What you have to do:
Can you swap "window" for "application" throughout the listing below and return its lines otherwise unchanged, leaving out the pictures?

Records from a data collection:

-*-

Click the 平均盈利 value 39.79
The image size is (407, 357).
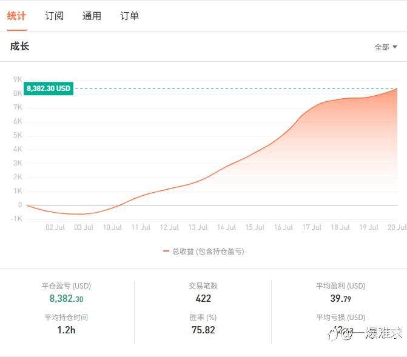(x=340, y=298)
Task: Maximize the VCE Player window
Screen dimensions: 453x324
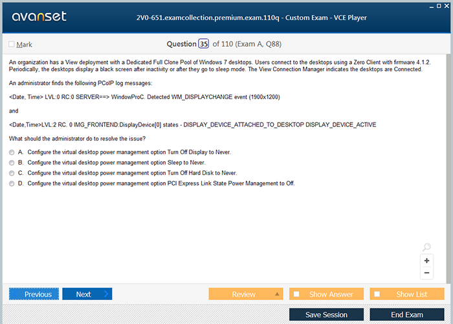Action: click(x=438, y=5)
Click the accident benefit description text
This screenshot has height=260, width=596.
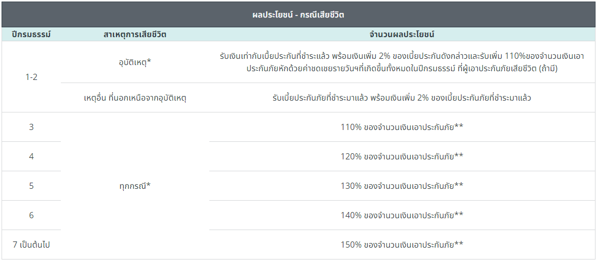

-*-

Answer to the exercise:
Click the 平均盈利 value 39.79
The image size is (407, 357).
(x=340, y=298)
Task: Maximize the VCE Player application
Screen dimensions: 453x324
Action: click(x=438, y=5)
Click the accident benefit description text
This screenshot has height=260, width=596.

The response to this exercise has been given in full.